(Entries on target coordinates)
------------

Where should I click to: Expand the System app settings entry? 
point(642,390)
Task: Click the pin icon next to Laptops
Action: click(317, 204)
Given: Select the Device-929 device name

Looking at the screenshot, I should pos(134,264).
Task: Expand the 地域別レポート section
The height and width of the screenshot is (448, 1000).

------------

## Task details
Please rewrite the material above, replacing "Expand" with "Open" and leaving everything else unchanged.

## Response below
Where should I click to: Open the System app settings entry? 
point(642,390)
Task: Click the pin icon next to Laptops
Action: click(317, 204)
Given: Select the Device-929 device name

Looking at the screenshot, I should pos(134,264).
Task: Open the 地域別レポート section
The height and width of the screenshot is (448, 1000).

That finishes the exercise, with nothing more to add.